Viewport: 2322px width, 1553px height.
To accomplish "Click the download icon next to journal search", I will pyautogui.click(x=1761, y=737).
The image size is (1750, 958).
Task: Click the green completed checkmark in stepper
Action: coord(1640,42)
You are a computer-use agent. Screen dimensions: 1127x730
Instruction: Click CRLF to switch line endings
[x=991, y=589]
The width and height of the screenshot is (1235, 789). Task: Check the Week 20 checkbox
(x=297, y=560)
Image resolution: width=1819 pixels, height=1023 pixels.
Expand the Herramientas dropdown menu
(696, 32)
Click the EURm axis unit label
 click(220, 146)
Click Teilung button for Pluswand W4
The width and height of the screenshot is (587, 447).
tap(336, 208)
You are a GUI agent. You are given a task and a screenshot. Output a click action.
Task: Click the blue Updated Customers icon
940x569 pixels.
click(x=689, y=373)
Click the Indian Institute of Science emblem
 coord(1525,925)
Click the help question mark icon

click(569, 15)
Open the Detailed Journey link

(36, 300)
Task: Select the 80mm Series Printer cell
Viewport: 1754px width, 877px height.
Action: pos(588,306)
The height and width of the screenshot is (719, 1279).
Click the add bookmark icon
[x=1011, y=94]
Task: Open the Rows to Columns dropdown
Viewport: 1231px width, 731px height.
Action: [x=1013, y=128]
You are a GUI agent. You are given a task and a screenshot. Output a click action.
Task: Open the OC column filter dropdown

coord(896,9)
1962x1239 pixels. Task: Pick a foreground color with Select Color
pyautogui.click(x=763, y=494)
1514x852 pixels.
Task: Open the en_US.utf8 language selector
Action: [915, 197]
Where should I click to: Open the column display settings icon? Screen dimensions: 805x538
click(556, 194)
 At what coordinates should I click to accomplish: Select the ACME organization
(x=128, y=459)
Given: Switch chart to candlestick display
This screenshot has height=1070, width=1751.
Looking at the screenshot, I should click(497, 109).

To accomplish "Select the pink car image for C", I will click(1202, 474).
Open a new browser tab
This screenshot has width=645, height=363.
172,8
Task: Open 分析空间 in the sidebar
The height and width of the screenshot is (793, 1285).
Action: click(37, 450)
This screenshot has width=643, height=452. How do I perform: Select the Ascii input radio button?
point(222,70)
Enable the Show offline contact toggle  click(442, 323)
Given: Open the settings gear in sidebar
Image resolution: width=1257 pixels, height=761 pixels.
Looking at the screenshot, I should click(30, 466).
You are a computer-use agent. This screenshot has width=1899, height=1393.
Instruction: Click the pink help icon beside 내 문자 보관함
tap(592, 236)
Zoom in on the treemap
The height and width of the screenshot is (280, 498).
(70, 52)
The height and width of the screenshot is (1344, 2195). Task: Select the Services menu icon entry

------------------------------------------------------------------------

What the task requires - Every single record must be transcribed exactly as it stands.

Your solution -
Viewport: 2322px width, 1553px height.
To accomplish "Click the download icon next to journal search", I will pyautogui.click(x=1761, y=737).
The image size is (1750, 958).
Task: Click the green completed checkmark in stepper
Action: coord(1640,42)
You are a computer-use agent. Screen dimensions: 1127x730
Instruction: Click CRLF to switch line endings
[x=991, y=589]
The width and height of the screenshot is (1235, 789). Task: Check the Week 20 checkbox
(x=297, y=560)
Image resolution: width=1819 pixels, height=1023 pixels.
Expand the Herramientas dropdown menu
(696, 32)
Click the EURm axis unit label
 click(220, 146)
Click Teilung button for Pluswand W4
The width and height of the screenshot is (587, 447).
tap(336, 208)
You are a GUI agent. You are given a task and a screenshot. Output a click action.
Task: Click the blue Updated Customers icon
940x569 pixels.
click(x=689, y=373)
Click the Indian Institute of Science emblem
 coord(1525,925)
Click the help question mark icon

click(569, 15)
Open the Detailed Journey link

(36, 300)
Task: Select the 80mm Series Printer cell
Viewport: 1754px width, 877px height.
Action: pos(588,306)
The height and width of the screenshot is (719, 1279).
Click the add bookmark icon
[x=1011, y=94]
Task: Open the Rows to Columns dropdown
Viewport: 1231px width, 731px height.
Action: [x=1013, y=128]
You are a GUI agent. You are given a task and a screenshot. Output a click action.
Task: Open the OC column filter dropdown

coord(896,9)
1962x1239 pixels. Task: Pick a foreground color with Select Color
pyautogui.click(x=763, y=494)
1514x852 pixels.
Task: Open the en_US.utf8 language selector
Action: [915, 197]
Where should I click to: Open the column display settings icon? Screen dimensions: 805x538
click(556, 194)
 At what coordinates should I click to accomplish: Select the ACME organization
(x=128, y=459)
Given: Switch chart to candlestick display
This screenshot has height=1070, width=1751.
Looking at the screenshot, I should click(497, 109).

To accomplish "Select the pink car image for C", I will click(1202, 474).
Open a new browser tab
This screenshot has width=645, height=363.
172,8
Task: Open 分析空间 in the sidebar
The height and width of the screenshot is (793, 1285).
Action: click(37, 450)
This screenshot has width=643, height=452. How do I perform: Select the Ascii input radio button?
point(222,70)
Enable the Show offline contact toggle  click(442, 323)
Given: Open the settings gear in sidebar
Image resolution: width=1257 pixels, height=761 pixels.
Looking at the screenshot, I should click(30, 466).
You are a computer-use agent. This screenshot has width=1899, height=1393.
Instruction: Click the pink help icon beside 내 문자 보관함
tap(592, 236)
Zoom in on the treemap
The height and width of the screenshot is (280, 498).
(70, 52)
The height and width of the screenshot is (1344, 2195). Task: Select the Services menu icon entry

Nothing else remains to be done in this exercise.